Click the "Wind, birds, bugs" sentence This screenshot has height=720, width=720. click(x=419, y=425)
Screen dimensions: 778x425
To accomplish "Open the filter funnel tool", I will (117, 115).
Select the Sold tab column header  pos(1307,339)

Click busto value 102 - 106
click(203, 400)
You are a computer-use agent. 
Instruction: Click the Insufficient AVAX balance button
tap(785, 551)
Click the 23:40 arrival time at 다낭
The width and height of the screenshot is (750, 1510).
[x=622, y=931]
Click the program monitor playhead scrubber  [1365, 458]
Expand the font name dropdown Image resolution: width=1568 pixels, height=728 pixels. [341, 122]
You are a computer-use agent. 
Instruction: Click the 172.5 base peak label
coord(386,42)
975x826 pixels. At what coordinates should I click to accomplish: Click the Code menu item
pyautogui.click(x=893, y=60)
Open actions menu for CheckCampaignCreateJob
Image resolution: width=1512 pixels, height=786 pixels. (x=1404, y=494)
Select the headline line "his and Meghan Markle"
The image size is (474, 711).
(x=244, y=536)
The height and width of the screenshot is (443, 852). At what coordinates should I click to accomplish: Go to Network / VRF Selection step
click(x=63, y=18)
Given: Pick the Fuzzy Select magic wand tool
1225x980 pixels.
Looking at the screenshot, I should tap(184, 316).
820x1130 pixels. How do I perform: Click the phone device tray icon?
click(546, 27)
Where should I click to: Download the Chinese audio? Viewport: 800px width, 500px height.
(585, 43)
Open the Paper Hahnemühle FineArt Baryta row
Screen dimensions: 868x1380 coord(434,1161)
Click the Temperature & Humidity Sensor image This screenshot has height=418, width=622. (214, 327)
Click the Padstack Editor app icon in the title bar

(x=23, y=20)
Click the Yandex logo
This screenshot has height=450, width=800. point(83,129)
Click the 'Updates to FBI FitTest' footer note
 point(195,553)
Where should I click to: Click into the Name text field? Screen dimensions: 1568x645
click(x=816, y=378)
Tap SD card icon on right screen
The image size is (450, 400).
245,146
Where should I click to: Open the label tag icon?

*Aim of the exercise*
Repeat exactly, and only, the lines from the one containing "Click the 'Updates" through the end of the material.

*Reply to the task*
Click the 'Updates to FBI FitTest' footer note
 point(195,553)
Where should I click to: Click into the Name text field? Screen dimensions: 1568x645
click(x=816, y=378)
Tap SD card icon on right screen
The image size is (450, 400).
245,146
Where should I click to: Open the label tag icon?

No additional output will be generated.